Byers holds both a bachelor’s degree in history and a master’s degree in higher education from Taylor University. He also completed doctoral coursework at Washington University in St. Louis, where he was a graduate affiliate of the John C. Danforth Center on Religion and Politics. His work has received funding from sources including the Hagley Museum and Library, the Economic History Society (UK), the Business History Conference, and Notre Dame's Institute for Scholarship in the Liberal Arts. In Fall 2019, he will be teaching “Religion and Politics in Modern America” for the history department.

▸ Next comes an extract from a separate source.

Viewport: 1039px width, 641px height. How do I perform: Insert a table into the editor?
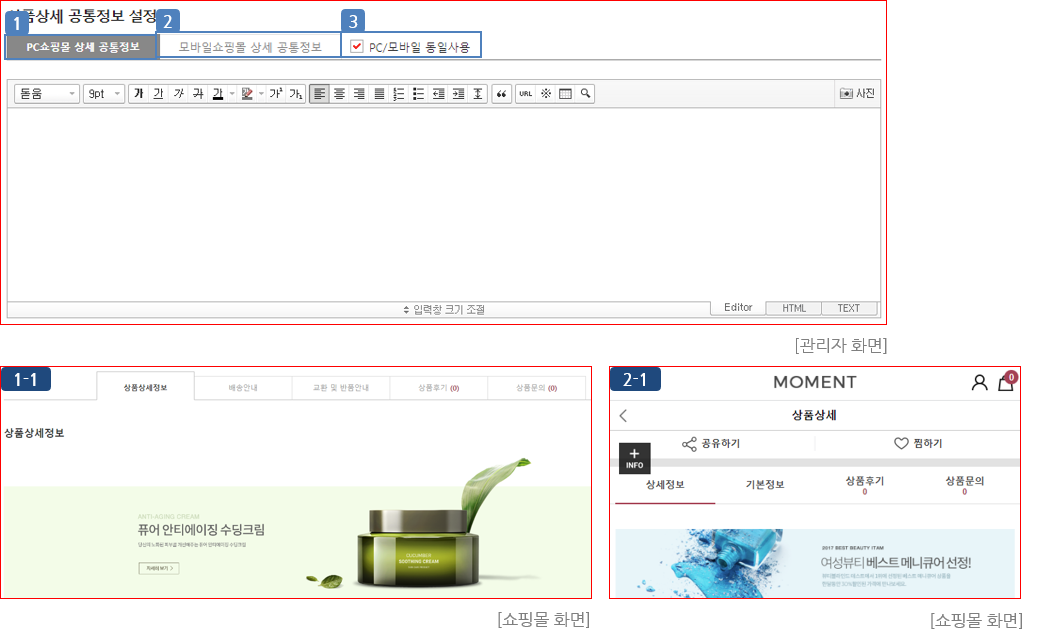[565, 94]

Visiting Assistant Teaching Professor, Department of American Studies
401 Geddes Hall
Peter Cajka is a visiting assistant teaching professor in the Department of American Studies at the University of Notre Dame. He is also a faculty affiliate at the Cushwa Center for the Study of American Catholicism. His research and teaching explore 20th century protest movements, both national and global, religious and secular. Cajka earned a Ph.D. in American religious history from Boston College in 2017. His book, tentatively titled, Follow Your Conscience: The American Catholic Church, War, Sex, and the Spirit of the Sixties, is currently under contract with the University of Chicago Press. The book explores how American Catholics invoked conscience rights in the Church and in disputes with the modern state. It shows that a profound attention to individual conscience is at the center of the modern American Catholic imagination. Cajka’s current research project investigates the role played by psychologists in forming 20th-century concepts of American Catholic sexuality.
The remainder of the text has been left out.